Tracking policy impact

Tracking policy impact

hyerlocal

Between 2012 and 2015 I was involved in a major research project examining the relationship between the creative endeavours of individual citizens and the creative economy.

The search for the ‘Creative Citizen’ led the research team to take a closer look at the development of ‘hyperlocal’, community journalism.

From the outset, we thought about how we could make what we do impactful. There were two areas that we would like to create impact in: policy and practice.

The UK communication regulator Ofcom was one of our project partners. They had taken an interest in this area of research, as their remit is to ensure that UK citizens can access news from a range of providers.

No single organisation should have a monopoly on news provision, argues the regulator, but given the concentration of ownership in the local newspaper market and the continued closure of some titles, were we heading towards a ‘democratic deficit’? Further, could the emerging trend of hyperlocal journalism could help ameliorate this?

Effectively, Ofcom became a commissioning body for our work. They were keen to have hard numbers so I took on the rather laborious of working out how many hyperlocal publishers were producing material and how often they published news stories.

This work, published informally on my own blog as well as in a couple of journal articles, has been widely cited by Ofcom. Not just in publications that give overviews of the sector, but also in Public Interest Tests, and Local Media Assessments. For example, the work was cited, albeit briefly, in evidence to allow for Guardian Media Group to sell its radio station to Global Radio.

So this feels like something of a tangible impactful outcome. That is: the publication of our research means that Ofcom now look at the hyperlocal news sector when making media ownership decisions.

Other policy-level impacts are harder to track. The BBC have recently made changes to their local news online so that they better recognise hyperlocals. Is there a link between that decision and the presentation I gave to at the BBC’s ‘Connecting Communities’ conference in 2012? Maybe not directly, but my data is referenced in a BBC press release announcing consultation with the hyperlocal sector in 2015.

But what of practitioners themselves? Has anything changed in their practice as a result of our research? Firstly, having a research partner close to the practitioner community (Talk About Local) has helped ensure our findings our disseminated to hyperlocal publishers. We also ran a series of discussion groups with practitioners via Google Hangouts in 2013.

However, unlike with the policy outcomes, tracking how your research is put to use by practitioners is more complex. Undertaking hyperlocal journalism can be a precarious and often lonely endeavour. Can doing research alone change that?

Perhaps not, but some recent work I’ve undertaken with Nesta does point to a useful model of how we can continue to be helpful.

I was an advisor to Nesta’s recent project on audience analytics that helped a group of hyperlocal publishers become more savvy in the dark arts of Search Engine Optimisation and Social Media Optimisation.
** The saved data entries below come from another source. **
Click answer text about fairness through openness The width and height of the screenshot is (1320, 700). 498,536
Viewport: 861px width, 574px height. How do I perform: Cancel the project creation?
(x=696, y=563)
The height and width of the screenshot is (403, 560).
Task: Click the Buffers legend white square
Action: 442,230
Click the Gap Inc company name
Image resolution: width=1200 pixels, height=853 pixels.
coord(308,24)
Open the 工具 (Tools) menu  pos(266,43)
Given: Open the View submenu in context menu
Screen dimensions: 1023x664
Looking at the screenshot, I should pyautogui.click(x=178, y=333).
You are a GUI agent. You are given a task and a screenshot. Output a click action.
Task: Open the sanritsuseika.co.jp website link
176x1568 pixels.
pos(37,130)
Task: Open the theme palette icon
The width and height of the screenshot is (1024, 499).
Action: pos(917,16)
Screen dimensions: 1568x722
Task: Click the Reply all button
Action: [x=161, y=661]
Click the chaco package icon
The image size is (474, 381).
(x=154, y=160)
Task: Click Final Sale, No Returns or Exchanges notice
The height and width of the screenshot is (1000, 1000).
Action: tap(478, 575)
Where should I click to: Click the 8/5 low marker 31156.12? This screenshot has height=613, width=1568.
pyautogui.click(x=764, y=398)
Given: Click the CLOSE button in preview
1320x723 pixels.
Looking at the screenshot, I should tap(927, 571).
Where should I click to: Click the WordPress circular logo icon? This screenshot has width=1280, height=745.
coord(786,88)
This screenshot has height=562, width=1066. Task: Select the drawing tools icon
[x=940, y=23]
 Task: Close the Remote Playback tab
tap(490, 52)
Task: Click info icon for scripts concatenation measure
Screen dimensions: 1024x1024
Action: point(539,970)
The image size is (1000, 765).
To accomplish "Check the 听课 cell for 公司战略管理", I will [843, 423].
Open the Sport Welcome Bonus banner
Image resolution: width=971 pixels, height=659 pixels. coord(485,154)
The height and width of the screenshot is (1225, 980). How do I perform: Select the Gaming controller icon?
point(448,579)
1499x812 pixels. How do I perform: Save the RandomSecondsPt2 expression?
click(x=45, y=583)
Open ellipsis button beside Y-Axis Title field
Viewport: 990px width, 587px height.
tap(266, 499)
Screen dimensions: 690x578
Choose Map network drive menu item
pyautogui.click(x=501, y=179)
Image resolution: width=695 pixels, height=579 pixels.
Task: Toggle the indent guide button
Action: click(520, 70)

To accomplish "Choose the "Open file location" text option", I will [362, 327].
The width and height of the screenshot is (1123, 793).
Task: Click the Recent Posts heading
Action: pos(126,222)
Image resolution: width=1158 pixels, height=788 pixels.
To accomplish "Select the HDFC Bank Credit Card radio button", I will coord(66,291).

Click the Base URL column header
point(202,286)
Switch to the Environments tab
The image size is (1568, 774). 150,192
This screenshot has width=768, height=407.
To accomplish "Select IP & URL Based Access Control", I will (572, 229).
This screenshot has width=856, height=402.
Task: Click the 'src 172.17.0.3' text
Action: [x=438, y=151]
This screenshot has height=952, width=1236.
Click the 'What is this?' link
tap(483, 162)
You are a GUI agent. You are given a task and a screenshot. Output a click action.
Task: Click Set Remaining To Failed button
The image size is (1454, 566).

This involved not only giving them access to expert technical advice but also talking them through our research project’s outcomes and drawing their attention to this wider policy landscape and the attention they are receiving from that quarter.

So as well as the changes that these hyperlocals might make to their own operations, they can hopefully use the research I introduced them to in order to make them feel that their own work is impactful: both for themselves and for the UK news media landscape as a whole.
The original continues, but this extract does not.